◆ READING PASSAGE
***
We then went with a fairly safe choice by sharing a nice steak. We chose their Alberta ribeye ($22), and the fun thing about their mains is that you get to choose the sauce and two sides. Mix and match can be fun if there are some tasty sounding choices, and you are cocky like the two of us in our food matching skills. We decided easily on the green peppercorn port sauce, grilled veggies and barbecue frites. No regrets at all. The steak was properly cooked to our preference. In other words, we ordered a medium rare and received a medium rare, just the way it should be. It had tasty charred bits of fat on the outside and a rich flavour (ribeye is my preferred cut), and the accompaniments all had good flavour too. I remember the sauce being particularly tasty.

I like the Latin-inspired menu quite a bit, and there seems to be many things on there that I would like to order. There very easily could be some misses on that menu too, but we didn't order any that night.
***
◆ DATASET EXTRACT

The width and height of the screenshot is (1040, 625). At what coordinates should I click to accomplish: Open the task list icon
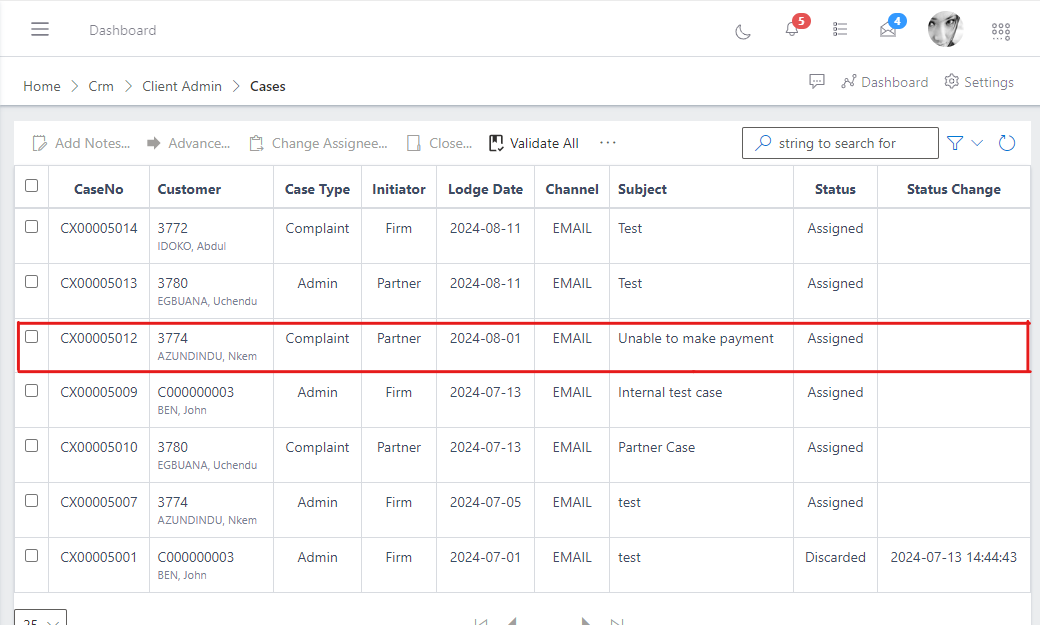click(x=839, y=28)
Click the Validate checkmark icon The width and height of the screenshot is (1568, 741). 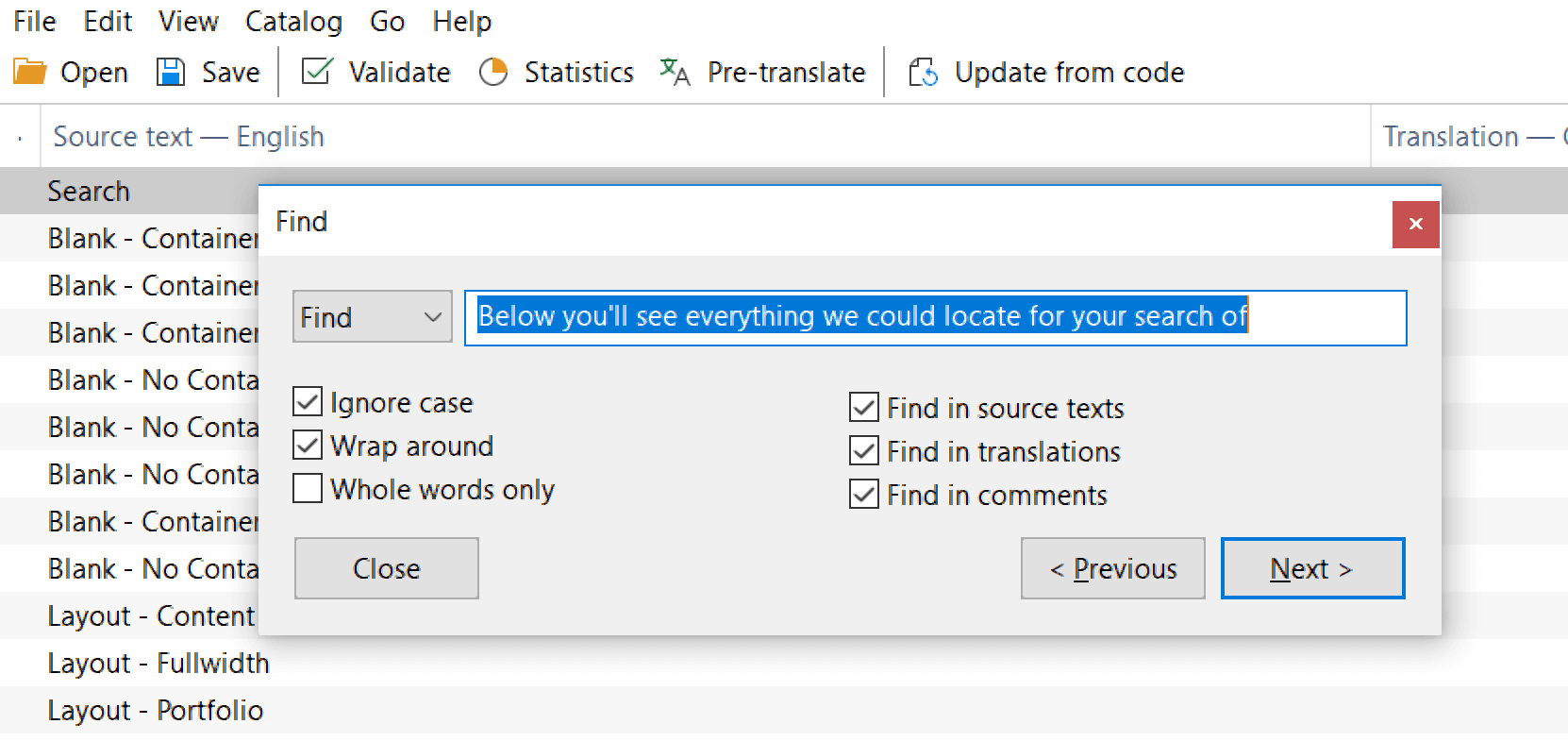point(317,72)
***
◆ YOUR GOAL
Carry on the restaurant review from the point where it stops. The lines have no connection to the restaurant review.

◆ TASK OUTPUT
The dessert menu was similarly tempting. I settled on the Century cheesecake ($7) - a continuation of the Latin themes, this was an avocado lime cheesecake, sour cream mint topping, praline crust, served with fried plantains, sesame candy, lemon sorbet, raspberry coulis, and strawberry garnish. The cheesecake was delicious. It was smooth and creamy and really tasted of avocados and limes. The crust was a perfect accompaniment (a bit of a sticking point for me, as I seem to be a bit particular about pie and cheesecake crusts in general). The fried plantain slice was fantastic with it too, and the contrasting texture and acidity of the lemon sorbet was also a great choice. With dessert, I had a nice satisfying post-meal coffee in one of the most comfortable mugs I've ever held (use it in your right hand).

Bac'n Girl had the Dark Chocolate Fortress ($7), a somewhat phallic mocha glazed, dark chocolate tunnel with a crème anglaise centre spilling out the end, served with French Vanilla ice cream and almond brittle. This was also very good.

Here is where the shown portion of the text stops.